Vista was also held up because the project was restarted in the summer of 2004. By then, it became clear to Mr. Allchin and others inside Microsoft that the way they were trying to build the new version of Windows, then called Longhorn, would not work. Two years' worth of work was scrapped, and some planned features were dropped, like an intelligent data storage system called WinFS.

The new work, Microsoft decided, would take a new approach. Vista was built more in small modules that then fit together like Lego blocks, making development and testing easier to manage.

"They did the right thing in deciding that the Longhorn code was a tangled, hopeless mess, and starting over," said Mr. Cusumano of M.I.T. "But Vista is still an enormous, complex structure."

Skeptics like Mr. Cusumano say that fixing the Windows problem will take a more radical approach, a willingness to walk away from its legacy. One instructive example, they say, is what happened at Apple.

Remember that Steven P. Jobs came back to Apple because the company's effort to develop an ambitious new operating system, codenamed Copland, had failed. Mr. Jobs convinced Apple to buy his company Next Inc. for $400 million in December 1996 for its operating system.

It took Mr. Jobs and his team years to retool and tailor the Next operating system into what became Macintosh OS X. When it arrived in 2001, the new system essentially walked away from Apple's previous operating system, OS 9. Software applications written for OS 9 would run on an OS X machine, but only by firing up the old operating system separately.

The approach was somewhat ungainly, but it allowed Apple to move to a new technology, a more stable, elegantly designed operating system. The one sacrifice was that OS X would not be compatible with old Macintosh programs, a step Microsoft has always refused to take with Windows.
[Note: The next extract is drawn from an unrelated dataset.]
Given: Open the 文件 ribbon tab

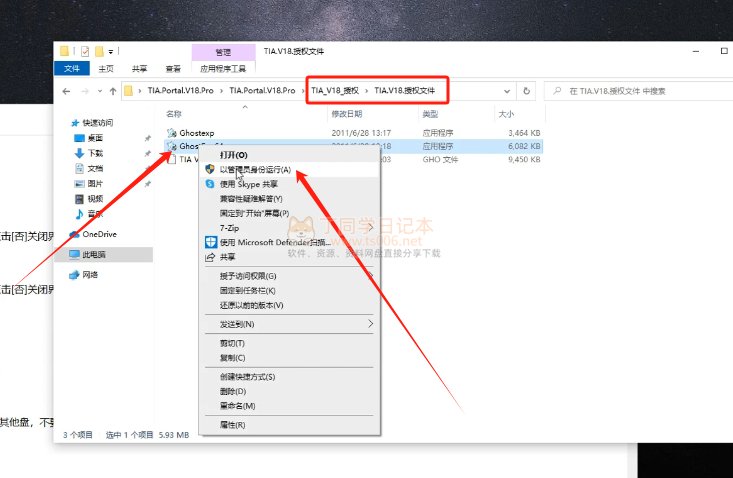Looking at the screenshot, I should point(72,69).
"Microsoft feels it can't get away with breaking compatibility," said Mendel Rosenblum, a Stanford University computer scientist. "All of their applications must continue to run, and from an architectural point of view that's a very painful thing."

It is also costly in terms of time, money and manpower. Where Microsoft has thousands of engineers on its Windows team, Apple has a lean development group of roughly 350 programmers and fewer than 100 software testers, according to two Apple employees who spoke on the condition that they not be identified.
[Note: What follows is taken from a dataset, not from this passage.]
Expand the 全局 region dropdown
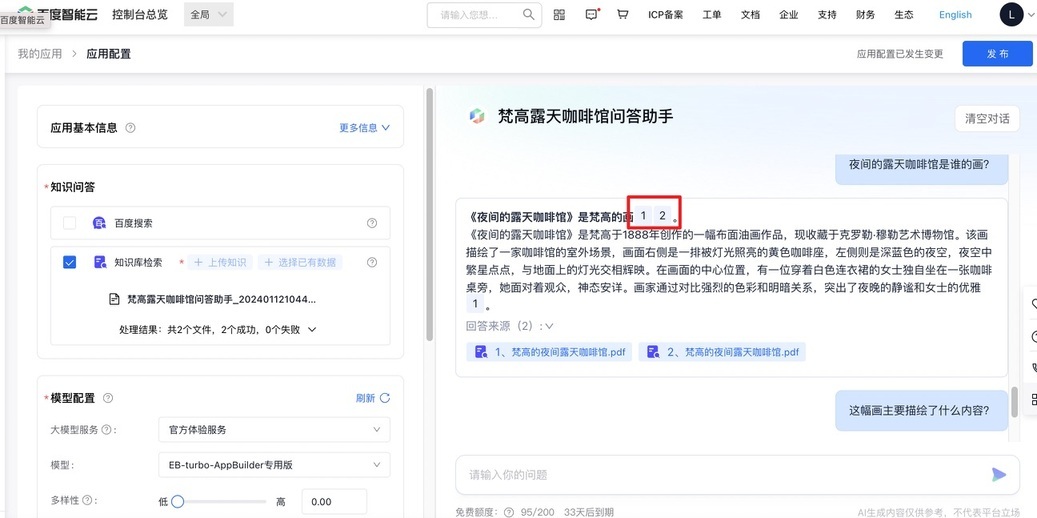Screen dimensions: 1037x518 (209, 15)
And Apple had the advantage of building on software from university laboratories, an experimental version of the Unix operating system developed at Carnegie Mellon University and a free variant of Unix from the University of California, Berkeley. That helps explain why a small team at Apple has been able to build an operating system rich in features with nearly as many lines of code as Microsoft's Windows.

And Apple, which makes operating systems that run only on its own computers, does not have to work with the massive business ecosystem of Microsoft, with its hundreds of PC makers and thousands of third-party software companies.

That ballast is also Microsoft's great strength, and a reason industry partners and computer users stick with Windows, even if its size and strategy slow innovation. Unless Microsoft can pick up the pace, "consumers may simply end up with a more and more inferior operating system over time, which is sad," said Mr. Yoffie of the Harvard Business School.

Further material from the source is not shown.